### DOKUMENTABSCHNITT
──────────────────────────────

Das kantonale Gericht ist davon insoweit abgewichen, als es den
leidensbedingten Abzug auf 25 % erhöhte. Diese Erhöhung, welche zu einer
Erwerbsunfähigkeit von 28 % führt, ist streitig. Im Übrigen geben Einsprache-
und angefochtener Entscheid zu keinen weiteren Bemerkungen Anlass.

4.
Rechtsprechungsgemäss kann bei der Bestimmung des Invalideneinkommens nach den
Durchschnittslöhnen gemäss LSE dem Umstand, dass gesundheitlich eingeschränkte
Personen aufgrund bestimmter Faktoren (leidensbedingte Einschränkung, Alter,
Dienstjahre, Nationalität/Aufenthaltskategorie und Beschäftigungsgrad)

──────────────────────────────

### DATENAUSZÜGE
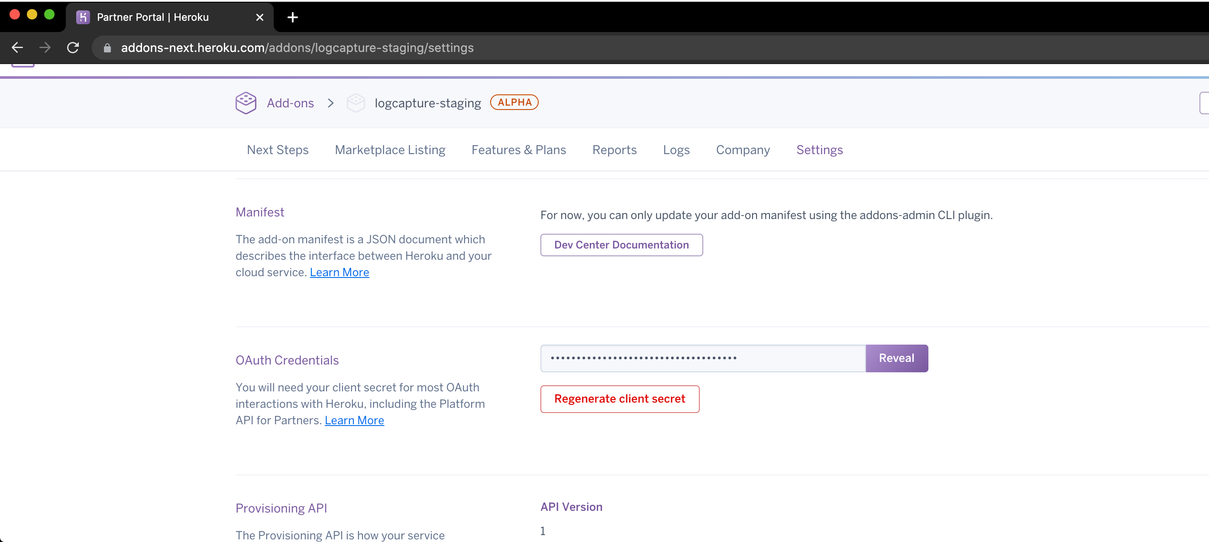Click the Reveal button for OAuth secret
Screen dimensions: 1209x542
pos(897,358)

──────────────────────────────

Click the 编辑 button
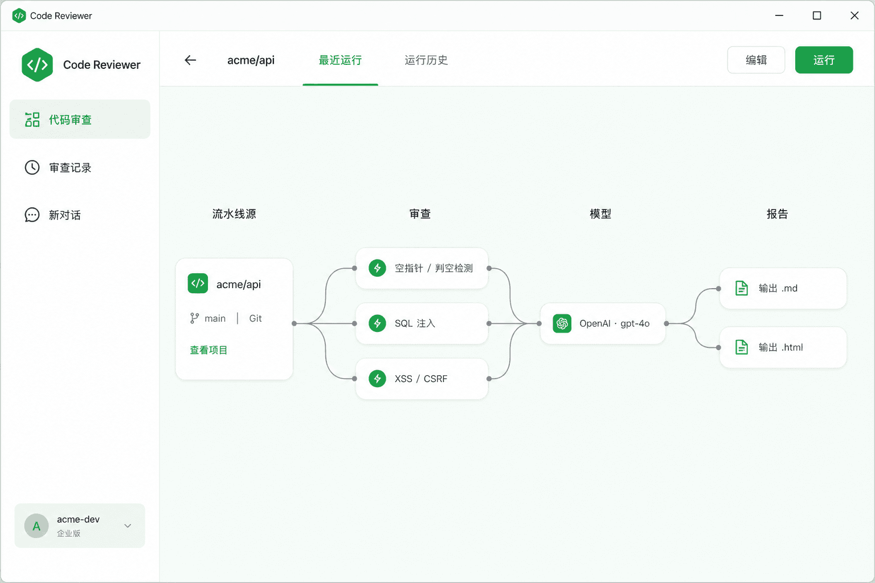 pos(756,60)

──────────────────────────────

### DIE AUFGABE
Schreiben Sie den Text über den leidensbedingten Abzug beim Invalideneinkommen von der Stelle an weiter, an der er endet. Die Daten werden für die Bearbeitung nicht benötigt.

### ANTWORT ZUR AUFGABE
gegebenenfalls nur unterdurchschnittliche Löhne erzielen, mit einem Abzug vom
statistischen Lohn Rechnung getragen werden (BGE 126 V 75 E. 5 S. 78 ff.). Der
Abzug ist unter Würdigung der Umstände im Einzelfall nach pflichtgemässem
Ermessen gesamthaft zu schätzen und unter Berücksichtigung aller jeweils in
Betracht fallenden Merkmale auf insgesamt höchstens 25 % zu begrenzen (BGE 126
V 75 E. 5b/bb und cc S. 80).

Ob ein behinderungsbedingt oder anderweitig begründeter Abzug vom Tabellenlohn
vorzunehmen ist, stellt eine frei überprüfbare Rechtsfrage dar. Dagegen geht es
bei der Höhe des (im konkreten Fall grundsätzlich angezeigten) Abzugs vom
Tabellenlohn um eine typische Ermessensfrage. Deren Beantwortung ist
letztinstanzlicher Korrektur nur mehr dort zugänglich, wo die Vorinstanz das
Ermessen rechtsfehlerhaft ausgeübt hat, also Ermessensüberschreitung,
-missbrauch oder - unterschreitung vorliegt (vgl. BGE 132 V 393 E. 3.3 in fine
S. 399; SVR 2008 IV Nr. 49 S. 163 E. 1.3 [9C_404/2007]; insbesondere für die
Belange der Unfallversicherung: Urteil 8C_64/2008 vom 4. Februar 2008 E. 3.2).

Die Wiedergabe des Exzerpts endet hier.